Monday, July 18, 2022

Varanasi

Now that I am not in India, -more than a month has passed since our return- I think that contrary to what said during the trip, I would return to Varanasi in a blink of an eye.
Varanasi is dirty. There is no way to put it differently; It's dirty in a horrible way. There is shit, literally shit, everywhere. The cows eat garbage and the hungry dogs fight with them for pieces of paper that once had little piles of chicken tika masala in their entrails: but they do so with respect, cautiously. even they know of its sacred condition. The city, which normally has more than a million inhabitants, is full of foreigners. Men and women who come to the banks of the Ganges River trying to decipher the fascination that this pile of brown waters, full of excrement and toxic waste, manages to exert on a population of more than one billion people.

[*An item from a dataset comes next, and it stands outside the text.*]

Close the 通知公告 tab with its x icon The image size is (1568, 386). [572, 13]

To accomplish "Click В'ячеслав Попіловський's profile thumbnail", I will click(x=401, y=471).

Every night at sunset, there is a ceremony to honor the river in which it is thanked for the mere fact of existing. It is a moment full of unique energy, mantras, flowers, orange and many, many people. Five priests stand on dais and their fluid movements that include throwing flower petals, beating the air with long-haired whips, while holding an oil lamp in their free hand, honor the great mother Ganga populated by small boats full of of people. The atmosphere is packed with incense, cow dung, leftover food in different states of decomposition and I, am absolutely enthralled, watching every movement through the lens of my camera while trying to remain calm in the face of the avalanche of sensations that flood my prejudiced intelligence.
The next day we took back the same rickshaw that drove us the night before. It's cold and when we get to the ghats we have to deal with the different sellers of necklaces, postcards and trinkets. It is extremely difficult to handle the vendors and the beggars who persecute you, with an admirable determination. Our pockets were repeatedly emptied. We got into the habit of giving the kids the apples that the management left in our room along with nuts, and their smiles of thanks never ceased to amaze me. I discovered that the Indians are not envious, they try to do the best they can with the luck that destiny has in store for them because if they do things well in this life, in the next they will probably reincarnate in a better caste, in a family with more resources. , have a protective roof that covers them, and maybe more than one cow to milk. They really believe in that and seeing that sincerity in their looks, in their attitudes, makes one forget the misery that the country is going through and oh those big, almond-shaped eyes that make contact with you without any shyness, melt all your resistance and fears.